Toujours à Hamady Ounaré, une mère, rencontrée dans sa concession, se lamente sur le sort de sa fille qui souffre de problèmes de santé depuis son lycée : « Un jour, un vent mélangé de poussière a envahi le ciel. Ma fille toussait jusqu’à vomir. Après plusieurs questions, elle m’a confié qu’elle avait inhalé beaucoup de poussière », explique désespérément la vieille Coumba Dème, impuissante devant sa fille souffrante.
Infection respiratoire aiguë
Khardiata Dème, la jeune fille au visage marqué par des boutons et à l'apparence fatiguée, accepte de se confier sous un voile couvrant seulement ses cheveux : « Je suis très studieuse. La seule fois où j’ai repris les cours, c’était en classe de 4e. J’ai redoublé une fois à cause de ma maladie. Orpheline de père depuis 2015, je souffre d’une infection pulmonaire, selon les médecins. J’ai mal à la gorge, surtout la nuit. J’ai des problèmes respiratoires et le nez constamment bouché. » Depuis lors, elle est confinée à la maison, sans aucune envie de profiter de sa jeunesse.
Pour élucider les symptômes dont souffrent les élèves du village, nous avons interrogé le médecin-chef du Poste de Santé de Hamady Ounaré, Dr Faye. Il indique que 80 % des cas sont des asthmes dus à la poussière dégagée par la Somiva : « Nous recevons beaucoup d’enfants de moins de 5 ans en consultation. Ils souffrent souvent de maladies respiratoires aiguës appelées IRA (infection respiratoire aiguë). Les crises d’asthme sont très fréquentes dans la zone. En ce qui concerne les boutons sur le visage de Khardiata Dème, ces symptômes sont des maladies dermatologiques. Nous ne pouvons pas les lier directement à l’exploitation minière sans examens médicaux confirmant cette relation. »
Si certains élèves ont réussi à surmonter cette épreuve avec des séquelles médicales persistantes, d'autres ont dû abandonner l'école. Ibrahima Sy est un exemple parmi tant d'autres. En classe de 3e, il a réussi à obtenir le Brevet de fin d’études moyens (Bfem) l'année dernière, mais il n'a pas la moyenne requise pour passer en classe supérieure. Il envisage de quitter l'école car ses parents ne peuvent plus assumer les frais de scolarité.

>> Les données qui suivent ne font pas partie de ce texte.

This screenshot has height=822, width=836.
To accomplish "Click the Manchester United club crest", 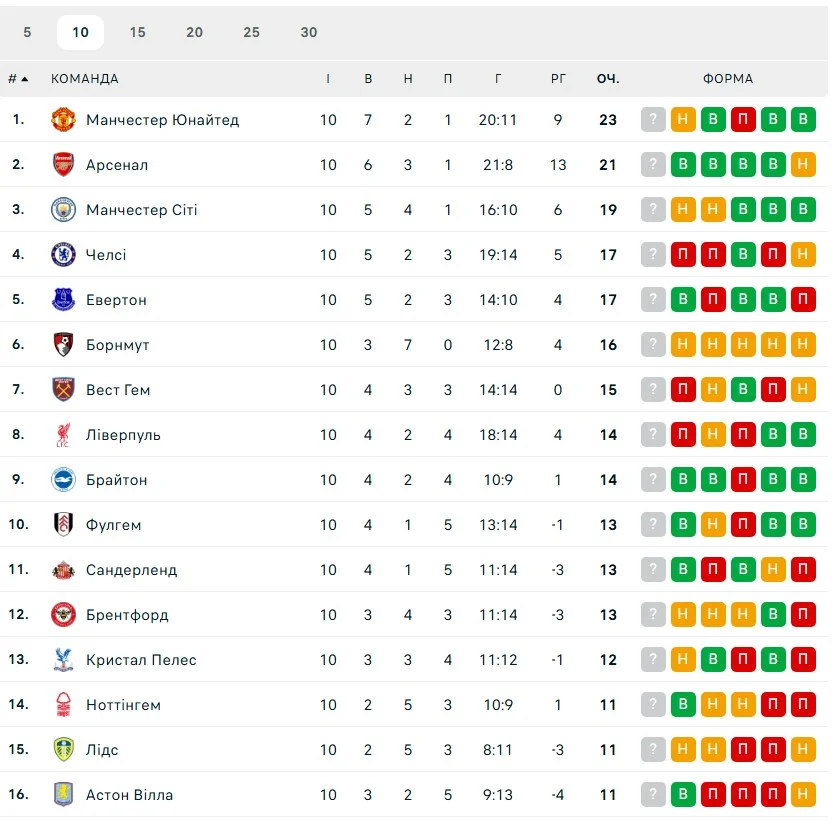I will (x=64, y=120).
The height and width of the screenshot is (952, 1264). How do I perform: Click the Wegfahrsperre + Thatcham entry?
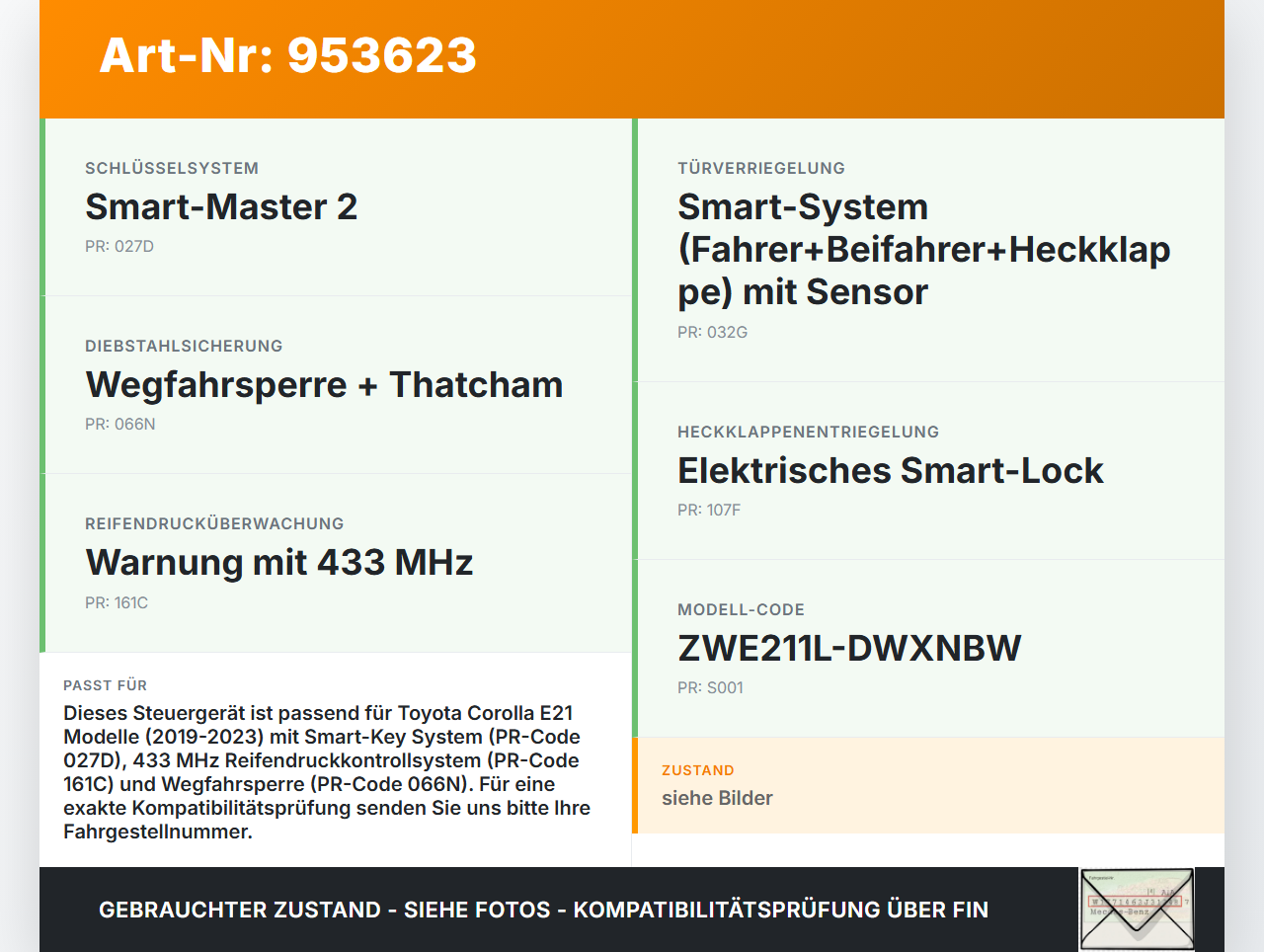pyautogui.click(x=324, y=384)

« Je suis un peu découragé car je vis seul avec ma grand-mère, qui n’a pas les moyens de subvenir à mes besoins scolaires. » Après le divorce de ses parents, le jeune homme de 20 ans travaille chaque week-end sur des chantiers pour survivre : « Je travaille comme main-d'œuvre pour acheter à manger et à boire. Même pendant les vacances, je travaille dans la maçonnerie pour pouvoir acheter des fournitures. »
Son seul objectif est désormais d’être recruté comme journalier à la Somiva : « Je veux travailler là-bas. J’ai rencontré beaucoup de personnes qui pourraient m’aider à trouver un emploi dans la société. Tous mes amis y travaillent comme journaliers. »
Pour lutter contre la déperdition scolaire dans la région, l’inspection d’académie (IA) a mis en place un système de classes passerelles. Ce dispositif permet la réintégration des élèves ayant abandonné l’école : « L’État déploie des efforts importants pour la réussite des classes passerelles. Cette méthode nous a permis de récupérer de nombreux élèves ayant abandonné. Ils sont formés pendant une année entière avant d’être réintégrés dans le système éducatif », révèle Abdoul Aziz Alpha Ba, secrétaire général de l’IA de Matam.
Parallèlement, le centre académique de l'orientation scolaire et professionnelle (Caosp) organise des journées de sensibilisation dans les écoles afin de diminuer ce phénomène. Malgré un taux élevé de déperdition scolaire, l’académie de Matam est classée 2e au niveau national au baccalauréat avec un pourcentage de 56,56 %.